**** Material for this exercise ****

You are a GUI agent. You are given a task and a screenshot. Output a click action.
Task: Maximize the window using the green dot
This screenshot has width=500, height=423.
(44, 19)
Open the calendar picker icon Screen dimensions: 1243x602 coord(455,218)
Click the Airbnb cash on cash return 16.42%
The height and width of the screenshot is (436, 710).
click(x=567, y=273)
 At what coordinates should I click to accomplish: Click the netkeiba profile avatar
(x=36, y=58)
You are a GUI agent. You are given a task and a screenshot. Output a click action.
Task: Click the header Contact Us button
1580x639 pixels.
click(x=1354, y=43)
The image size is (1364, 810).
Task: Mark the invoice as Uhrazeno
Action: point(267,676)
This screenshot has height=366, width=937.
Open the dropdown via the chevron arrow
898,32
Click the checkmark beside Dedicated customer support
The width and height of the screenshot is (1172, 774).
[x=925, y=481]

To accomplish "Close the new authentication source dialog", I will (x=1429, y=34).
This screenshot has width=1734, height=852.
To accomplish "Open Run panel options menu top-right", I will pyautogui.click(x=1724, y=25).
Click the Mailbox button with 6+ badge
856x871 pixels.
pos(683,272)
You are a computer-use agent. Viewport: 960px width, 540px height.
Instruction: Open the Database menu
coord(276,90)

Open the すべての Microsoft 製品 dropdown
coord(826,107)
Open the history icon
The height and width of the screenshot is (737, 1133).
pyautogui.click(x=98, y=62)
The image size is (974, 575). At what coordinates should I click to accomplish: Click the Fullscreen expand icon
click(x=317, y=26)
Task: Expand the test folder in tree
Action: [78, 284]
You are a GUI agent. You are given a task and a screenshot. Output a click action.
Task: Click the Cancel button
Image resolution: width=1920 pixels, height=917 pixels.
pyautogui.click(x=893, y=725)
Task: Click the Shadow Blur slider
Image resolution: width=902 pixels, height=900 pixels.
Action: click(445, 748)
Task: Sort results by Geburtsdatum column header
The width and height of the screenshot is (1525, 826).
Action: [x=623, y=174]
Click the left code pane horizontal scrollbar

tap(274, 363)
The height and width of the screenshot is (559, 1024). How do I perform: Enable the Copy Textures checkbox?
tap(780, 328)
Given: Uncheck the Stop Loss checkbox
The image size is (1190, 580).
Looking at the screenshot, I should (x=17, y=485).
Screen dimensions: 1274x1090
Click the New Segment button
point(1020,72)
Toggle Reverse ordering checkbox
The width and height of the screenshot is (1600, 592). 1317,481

****

• [Exercise description] Reproduce every record that appears above, keeping the wording exact.

• [Response to this exercise]
You are a GUI agent. You are given a task and a screenshot. Output a click action.
Task: Maximize the window using the green dot
This screenshot has width=500, height=423.
(44, 19)
Open the calendar picker icon Screen dimensions: 1243x602 coord(455,218)
Click the Airbnb cash on cash return 16.42%
The height and width of the screenshot is (436, 710).
click(x=567, y=273)
 At what coordinates should I click to accomplish: Click the netkeiba profile avatar
(x=36, y=58)
You are a GUI agent. You are given a task and a screenshot. Output a click action.
Task: Click the header Contact Us button
1580x639 pixels.
click(x=1354, y=43)
The image size is (1364, 810).
Task: Mark the invoice as Uhrazeno
Action: point(267,676)
This screenshot has height=366, width=937.
Open the dropdown via the chevron arrow
898,32
Click the checkmark beside Dedicated customer support
The width and height of the screenshot is (1172, 774).
[x=925, y=481]

To accomplish "Close the new authentication source dialog", I will (x=1429, y=34).
This screenshot has width=1734, height=852.
To accomplish "Open Run panel options menu top-right", I will pyautogui.click(x=1724, y=25).
Click the Mailbox button with 6+ badge
856x871 pixels.
pos(683,272)
You are a computer-use agent. Viewport: 960px width, 540px height.
Instruction: Open the Database menu
coord(276,90)

Open the すべての Microsoft 製品 dropdown
coord(826,107)
Open the history icon
The height and width of the screenshot is (737, 1133).
pyautogui.click(x=98, y=62)
The image size is (974, 575). At what coordinates should I click to accomplish: Click the Fullscreen expand icon
click(x=317, y=26)
Task: Expand the test folder in tree
Action: [78, 284]
You are a GUI agent. You are given a task and a screenshot. Output a click action.
Task: Click the Cancel button
Image resolution: width=1920 pixels, height=917 pixels.
pyautogui.click(x=893, y=725)
Task: Click the Shadow Blur slider
Image resolution: width=902 pixels, height=900 pixels.
Action: click(445, 748)
Task: Sort results by Geburtsdatum column header
The width and height of the screenshot is (1525, 826).
Action: [x=623, y=174]
Click the left code pane horizontal scrollbar

tap(274, 363)
The height and width of the screenshot is (559, 1024). How do I perform: Enable the Copy Textures checkbox?
tap(780, 328)
Given: Uncheck the Stop Loss checkbox
The image size is (1190, 580).
Looking at the screenshot, I should (x=17, y=485).
Screen dimensions: 1274x1090
Click the New Segment button
point(1020,72)
Toggle Reverse ordering checkbox
The width and height of the screenshot is (1600, 592). 1317,481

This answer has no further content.